2) Zur Anwendbarkeit des § 21 VStG: Die entscheidende Behörde stellt jedoch fest, daß die Voraussetzungen zur Anwendbarkeit des § 21 (gemeint wohl VStG) nicht vorliegen.

Es liegt weder geringfügiges Verschulden vor, noch sind die Folgen unbedeutend geblieben. Es ist eine allgemein bekannte Tatsache, daß ein Fremder im Sinne des Fremdengesetzes bei einem Aufenthalt im Inland einer Aufenthaltsbewilligung bzw.

eines Sichtvermerkes bedarf.

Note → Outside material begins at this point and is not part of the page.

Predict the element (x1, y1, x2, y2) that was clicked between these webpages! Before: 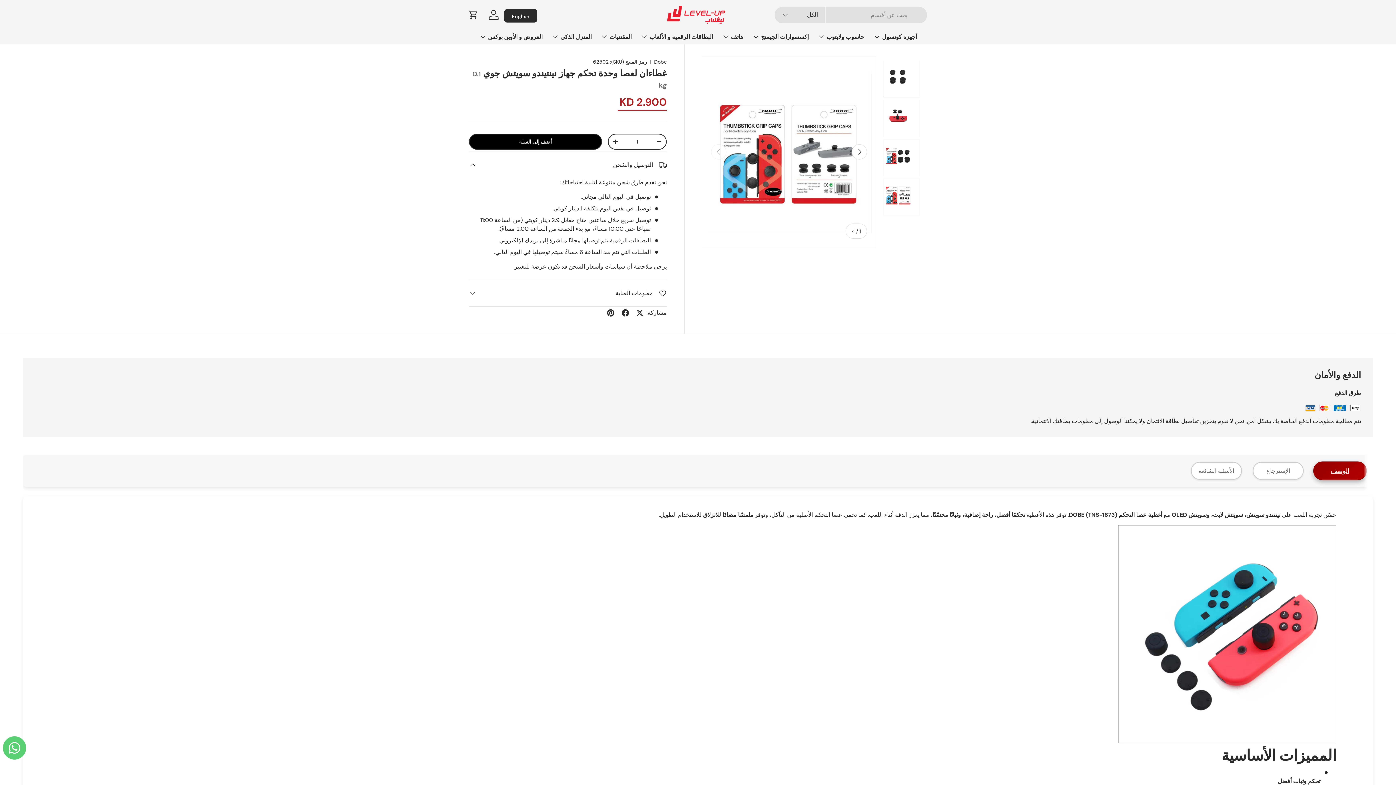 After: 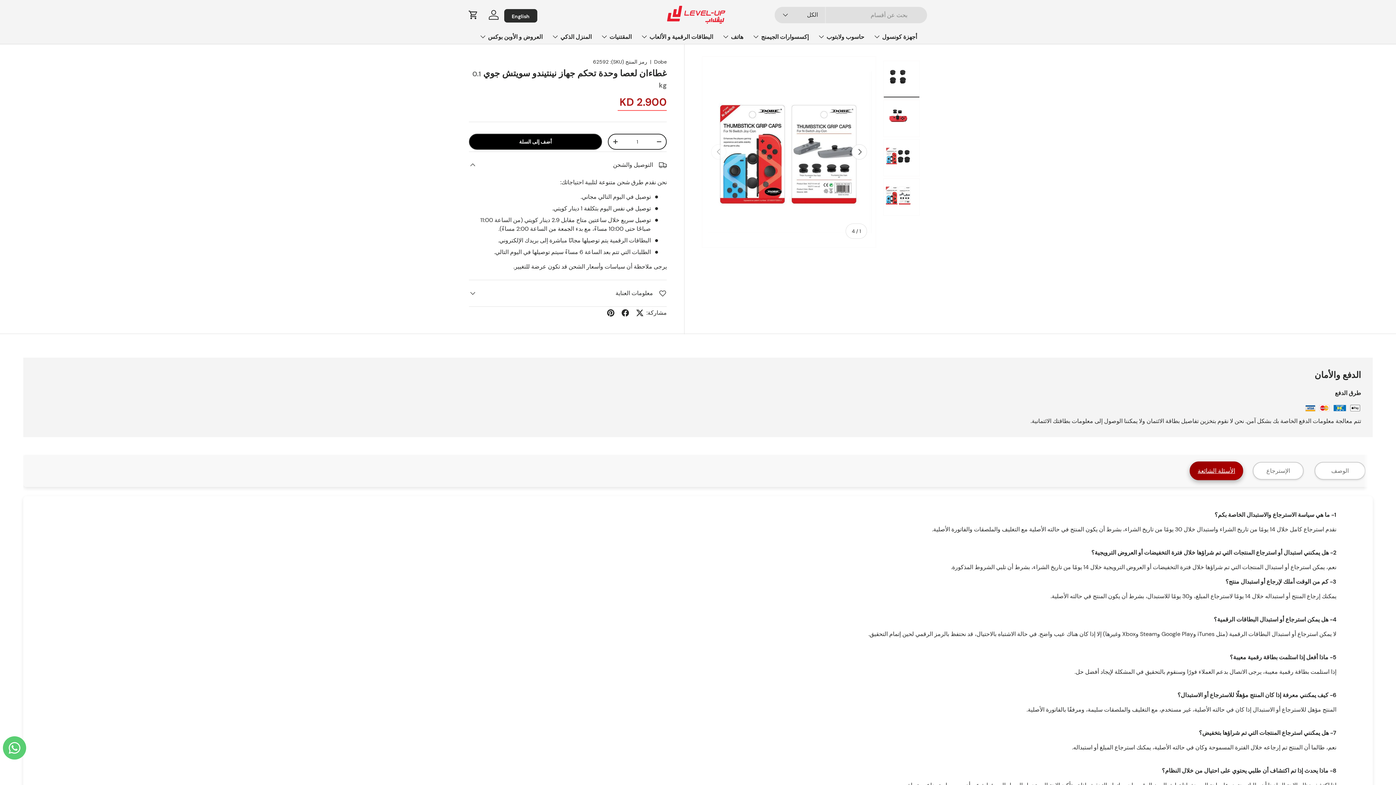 Action: label: الأسئلة الشائعة bbox: (1191, 462, 1242, 479)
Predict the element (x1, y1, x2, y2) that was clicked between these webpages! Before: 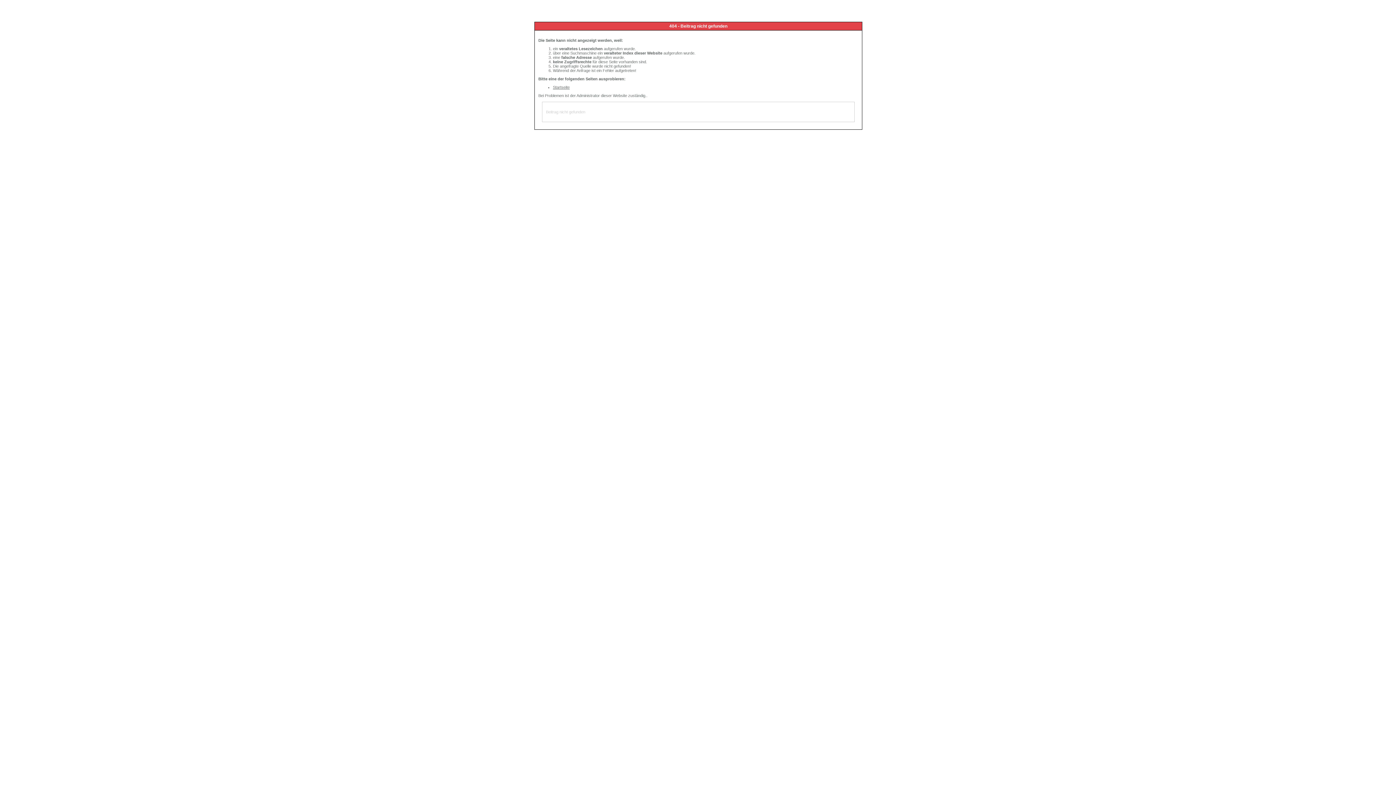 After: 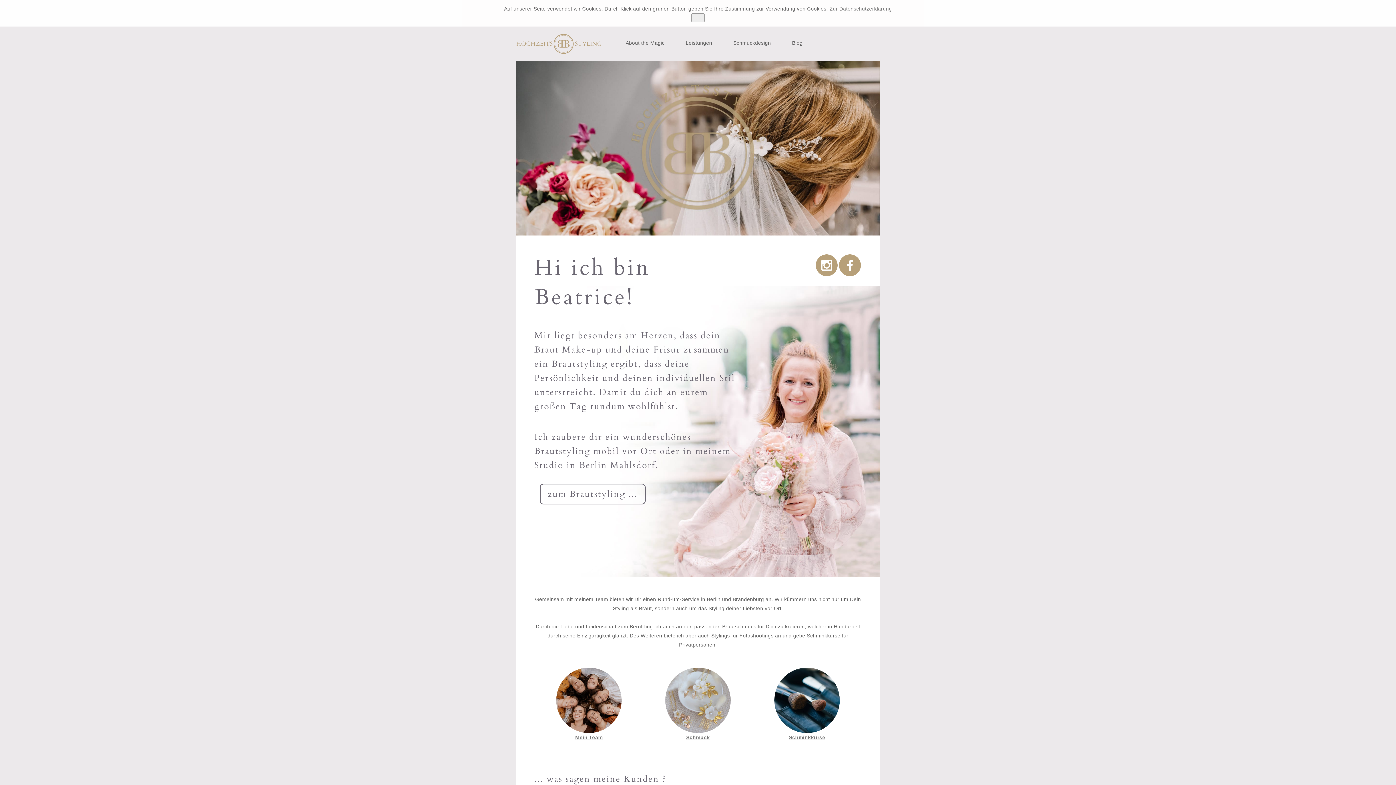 Action: bbox: (553, 85, 569, 89) label: Startseite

Es ist auch jedem Fremden zumutbar, alles zu unternehmen, um rechtzeitig einen Sichtvermerk zu erlangen. Wenn Sie nun nach monatelangem Aufenthalt im Inland noch immer nicht dafür gesorgt haben, daß Ihnen ein Sichtvermerk erteilt wurde, so kann von einem geringfügigem Verschulden keine Rede sein.

Auch sind die Folgen nicht unbedeutend geblieben, zumal der Staat ein Recht auf Regelung der Einwanderung und des Aufenthaltes von Fremden im Bundesgebiet hat. Zur Durchsetzung dieses Rechtes schafft der Staat die entsprechenden Gesetzesbestimmungen. Werden nun diese Bestimmungen nicht eingehalten, so wird der Schutzzweck der Norm verletzt und der Staat in seinem Recht auf Regelung des Aufenthaltes von Fremden im Bundesgebiet eingeschränkt.

Im übrigen wird auf die Rechtssprechung des VwGH (insbesondere vom 29.5.1985, Zl. 84/01/0381 und viele andere) hingewiesen, wonach ein länger dauernder Aufenthalt im Inland unter Mißachtung der Bestimmung des Fremdengesetzes als nicht unbedeutende Übertretung zu qualifizieren ist, sodaß eine Anwendung des § 21 ausgeschlossen ist.

Bei der Strafbemessung konnte Ihre Unbescholtenheit mildernd gewertet werden. Erschwerende Umstände wurden keine bekannt.

Die verhängte Strafe ist im Hinblick auf den gesetzlichen Strafrahmen, die Schwere der Übertretung, und insbesondere im Hinblick auf die lange Dauer des illegalen Aufenthaltes äußerst milde bemessen, demnach durchaus schuldangemessen, dem Unrechtsgehalt der Tat angepaßt und scheint der entscheidenden Behörde gerade noch geeignet, Sie in Hinkunft von der Begehung gleicher oder ähnlicher Übertretungen abzuhalten.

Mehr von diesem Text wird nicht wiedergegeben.